0

I have a problem where adding a simple test condition (which should be evaluated only once per query) results in the whole query taking ten times as long to return. I'm running PostgreSQL 9.2, and the tables in play are as follows:

CREATE TABLE tags (
    tid     int4 UNIQUE NOT NULL,
    name    text UNIQUE NOT NULL,
    PRIMARY KEY (tid));

CREATE TABLE bugs (
    bid     int4 UNIQUE NOT NULL,
    type    int2 NOT NULL,
    title   text NOT NULL,
    PRIMARY KEY (bid));

CREATE TABLE bug_tags (
    bid     int4 REFERENCES bugs(bid) NOT NULL,
    tid     int4 REFERENCES tags(tid) NOT NULL,
    PRIMARY KEY (bid, tid));

CREATE INDEX bug_tags_bid_idx ON bug_tags (bid);
CREATE INDEX bug_tags_tid_idx ON bug_tags (tid);

The query must return the first 20 matching bugs ordered by bid, where the matching condition is that the bug's type must conform to a supplied bitmask (variable $TYPE), and the set of tags associated with the bug must be a superset of a supplied set of tagnames (denoted by $TAGNAMES in the prepared statement).

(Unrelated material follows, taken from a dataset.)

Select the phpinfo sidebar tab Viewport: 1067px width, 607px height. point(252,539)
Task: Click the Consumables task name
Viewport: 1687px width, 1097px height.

After trying several approaches, below is the one that produces the best results. The basic idea is to first fetch all bugs satisfying the $TAGNAMES condition, and then test each one for the $TYPE condition. Moreover, if $TAGNAMES is empty, then we skip fetching those bugs and instead concentrate on just looping through the whole table (since we only want the first 20 rows, this is supposedly much faster). This latter test is the one that is causing the puzzling results.

WITH tids AS
            (SELECT tid
            FROM    tags
            WHERE   name = ANY ($TAGNAMES :: text[])),
    bugs_from_tags AS
            (SELECT DISTINCT t1.bid
            FROM    bug_tags AS t1
            WHERE   NOT EXISTS
                    (SELECT *
                    FROM    tids
                    WHERE   NOT EXISTS
                            (SELECT *
                            FROM    bug_tags AS t2
                            WHERE   t2.tid = tids.tid AND t2.bid = t1.bid)))
SELECT bid, type, title
FROM bugs
WHERE (type & $TYPE <> 0) AND
  (($TAGNAMES :: text[]) = '{}' OR bid IN (SELECT * FROM bugs_from_tags))
ORDER BY bid
LIMIT 20;

The version without the test is of course identical except for the WHERE clause, which looks like this instead:

WHERE (type & $TYPE <> 0) AND (bid IN (SELECT * FROM bugs_from_tags))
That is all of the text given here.